Résumés
Résumé
L'auteur étudie la stratégie élaborée par le syndicat pour obtenir une amélioration des conditions de travail des travailleurs.
Abstract
The purpose of the present article is to examine the strategy developed by unions to obtain improved working conditions for labour. The analysis is based on the relationship between the pressure tactics of a local union and the characteristics of work organization in a company. It pursues a double objective: first, to show that a union increases its demands at this level to gain advantages in areas traditionally excluded from the field of negotiations through the elaboration of demands legitimized by general consensus in industrial relations; and secondly to show that union action in a company is closely linked to the particularities of work organization in its various departments.
Demands
Instead of putting the accent on demands according to their relations with a certain member of explanatory factors, analysis here consists of examining the significance of a particular type of demand in relation to other themes evoked, plus one explanatory factor: works organization.
Union Action and Works Organization
More and more unions digress from their established policy of protecting employees against the negative effects of work organization. They will attempt, in future, to obtain direct control over work organization. In today's industrial relations system, this sort of control is not considered negotiable. As a result, certain unions will adopt the strategy of acting indirectly on work organization by formulating demands in terms generally admitted in industrial relations practice. Demands elaborated may, thus, correspond to a double objective and pursue interest both institutional and non-institutional in negotiation.
Analysis of Local Union Strategy
Initially union demands are classified in three categories: individual, semi-collective and collective. With this classification, the author reveals how basic principes of work organization helps explain that the union seeks to improve work content of employees' jobs in certain departments by formulating a traditional demand: increasing the value of the coefficients of classification. By means of this demand, the union seeks to improve the position of employees in relation to the salary scale, but also seeks to obtain modification of works content for some. This strategy is possible because of the fundamental principle establishing a link between coefficients of classification and content of specific tasks. Take, for example, the maintenance department. Repair tasks are classified according to both time and difficulty and are affected by various coefficients.
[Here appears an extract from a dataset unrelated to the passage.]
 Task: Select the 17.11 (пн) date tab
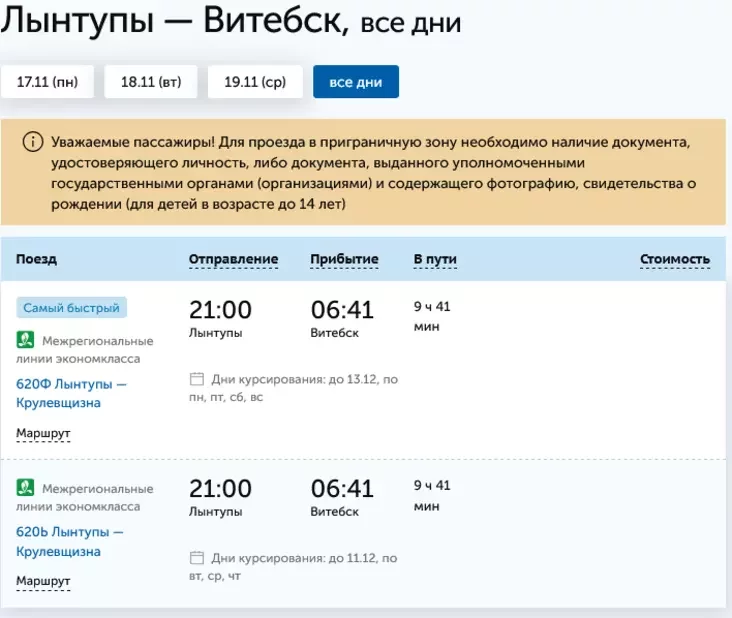point(47,82)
Thus, the most complex tasks are affected by coefficients situated at the top of the scale, intermediate tasks by intermediate coefficients, and the easiest tasks by lesser coefficients. Employees are given the coefficient of the classification corresponding to the degree of difficulty of the tasks completed. Therefore, the employee who is continually assigned by his foreman to tasks of intermediate difficulty will be given an intermediate coefficient. The union, then, advances a number of individual demands in the department in question relative to increasing the value of coefficients. In the face of pressure tactics by employees in support of union demands, management often has a tendency to accept the union position. Such concessions, nevertheless, have consequences for the employee concerned through both salary in-crease and improvement in works content of his job. In fact, in order to respect the basic principle of works organization, management required the foreman to reestablish the correspondance between the level of difficulty of tasks and the coefficient by assigning him tasks equivalent to his new coefficient. The union, consequently, obtains satisfaction of its demands in a non-institutionalized area of what is negotiable by making demands which are considered admissible.